Look below for the line with "Where should I". Retype it and every line after it to the end, exactly, but leave out the pictures.

Records from a data source:
[Start of Attachment]

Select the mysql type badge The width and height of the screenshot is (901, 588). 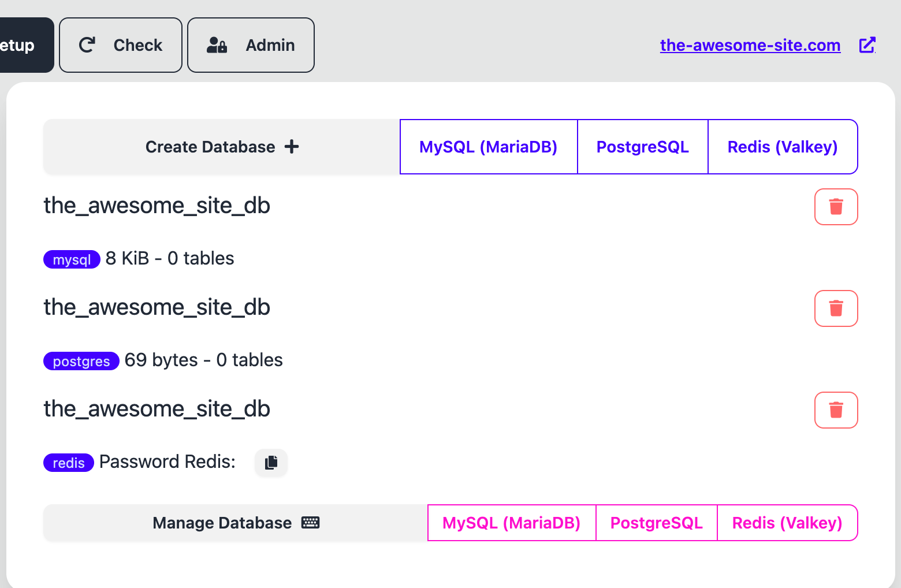pos(72,259)
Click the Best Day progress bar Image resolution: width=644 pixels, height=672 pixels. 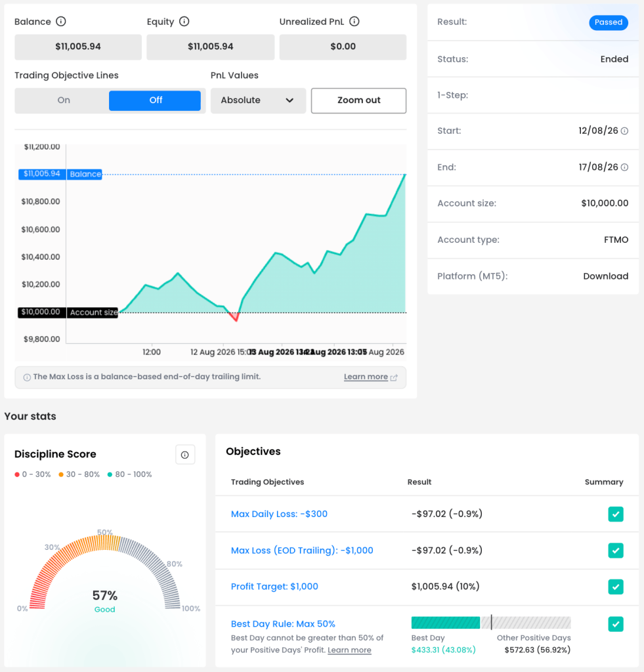click(491, 622)
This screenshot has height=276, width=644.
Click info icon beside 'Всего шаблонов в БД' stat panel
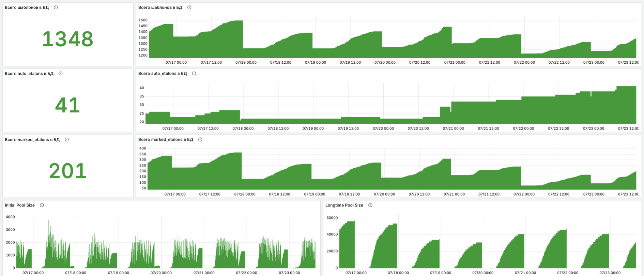click(56, 7)
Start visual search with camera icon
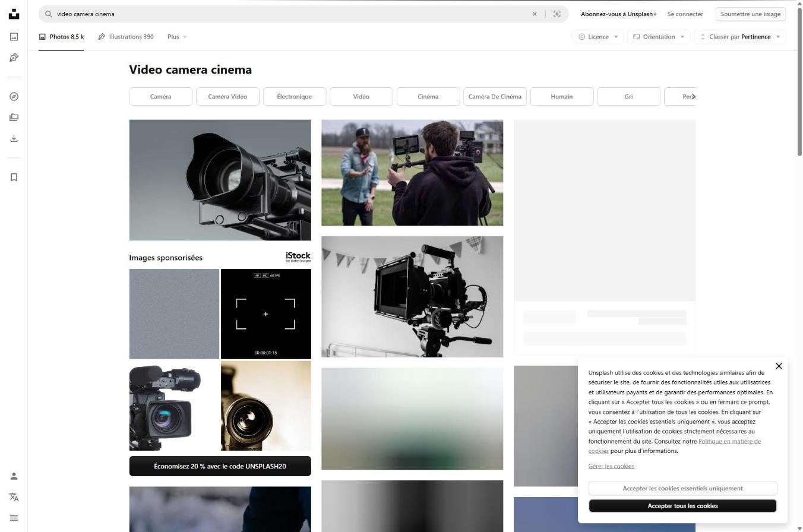This screenshot has width=803, height=532. (x=557, y=14)
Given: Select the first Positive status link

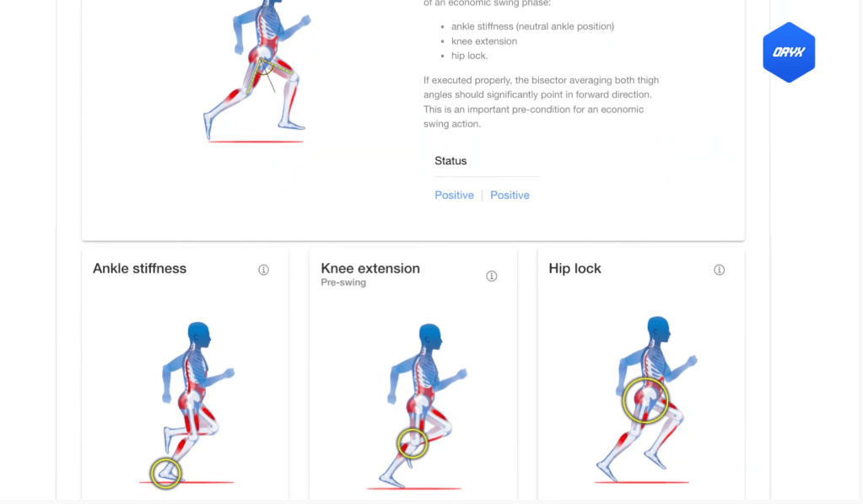Looking at the screenshot, I should 454,196.
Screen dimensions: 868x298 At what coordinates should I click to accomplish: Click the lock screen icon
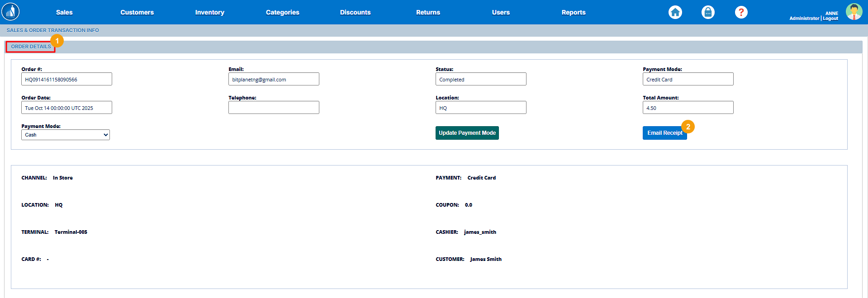(x=708, y=12)
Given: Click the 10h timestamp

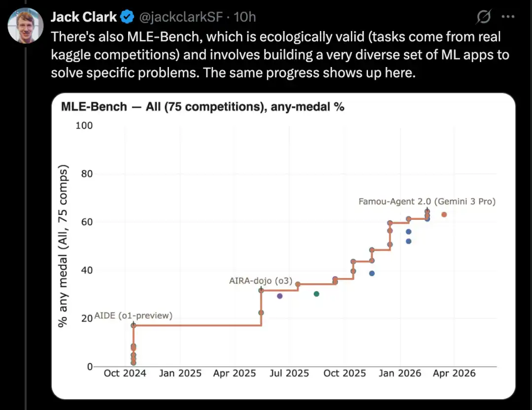Looking at the screenshot, I should tap(245, 17).
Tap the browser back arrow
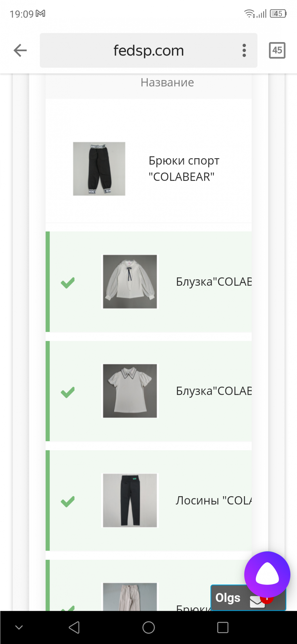Image resolution: width=297 pixels, height=644 pixels. point(20,51)
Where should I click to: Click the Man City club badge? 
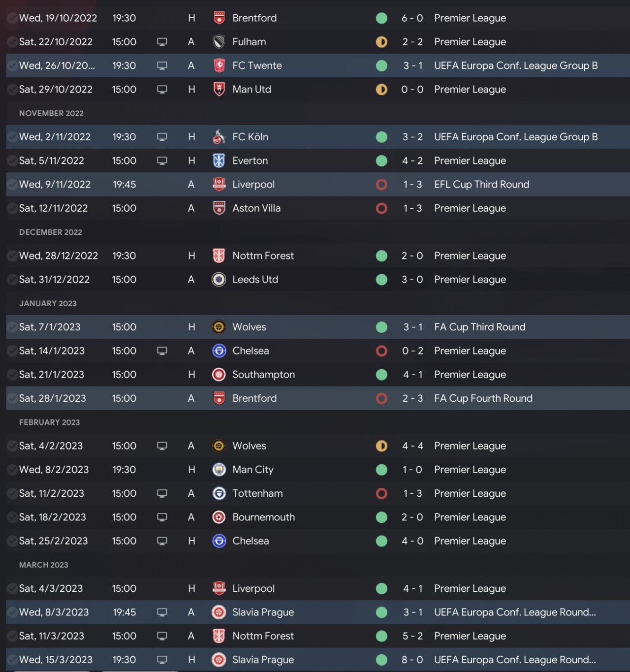pyautogui.click(x=219, y=470)
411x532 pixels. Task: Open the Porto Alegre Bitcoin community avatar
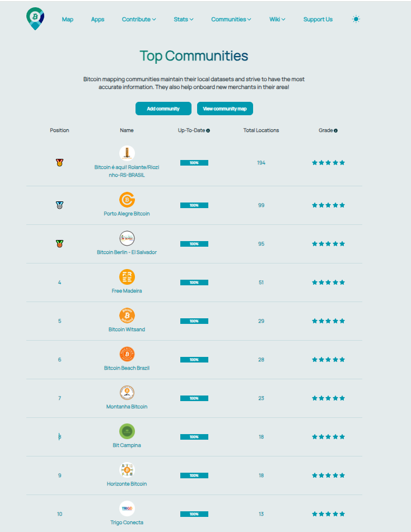(127, 200)
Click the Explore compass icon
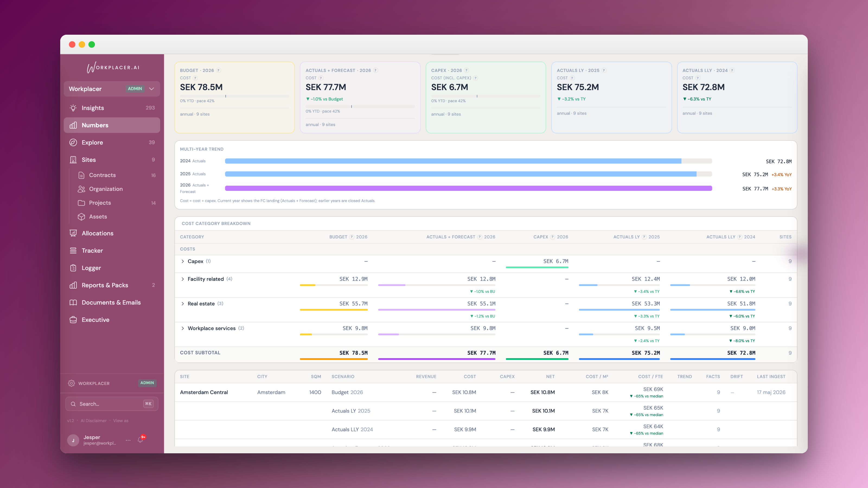This screenshot has height=488, width=868. [73, 142]
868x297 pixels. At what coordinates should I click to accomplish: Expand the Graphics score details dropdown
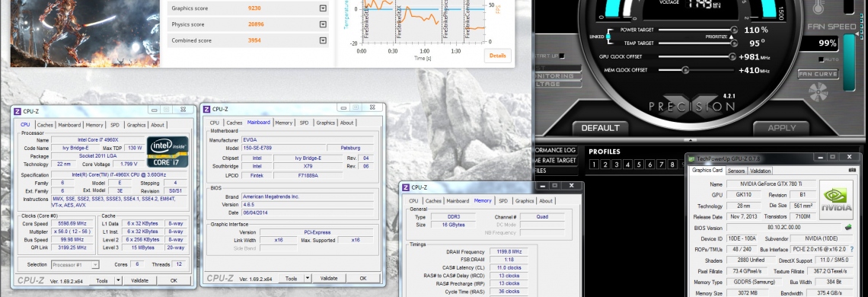coord(323,8)
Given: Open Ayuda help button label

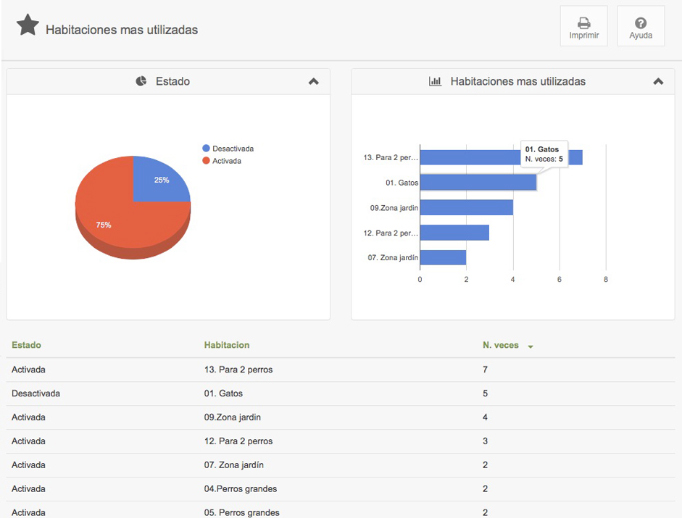Looking at the screenshot, I should click(641, 36).
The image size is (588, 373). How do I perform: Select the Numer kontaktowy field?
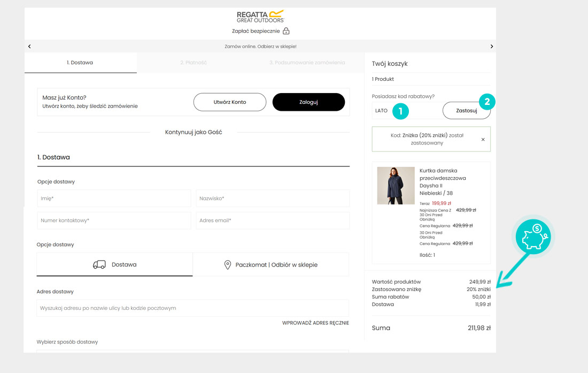point(114,220)
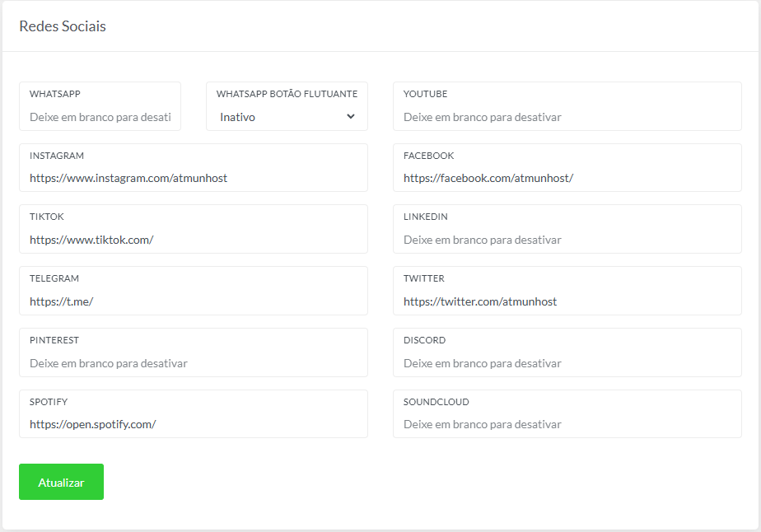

[End of Attachment]

Result.
Where should I click to: Click the Man City club badge? 
pyautogui.click(x=219, y=470)
411x532 pixels. Task: Open the Porto Alegre Bitcoin community avatar
(127, 200)
Click the Explore compass icon
This screenshot has height=488, width=868. [73, 142]
868x297 pixels. At what coordinates should I click to accomplish: Expand the Graphics score details dropdown
coord(323,8)
Given: Open Ayuda help button label

Looking at the screenshot, I should click(641, 36).
The image size is (588, 373). How do I perform: Select the Numer kontaktowy field?
point(114,220)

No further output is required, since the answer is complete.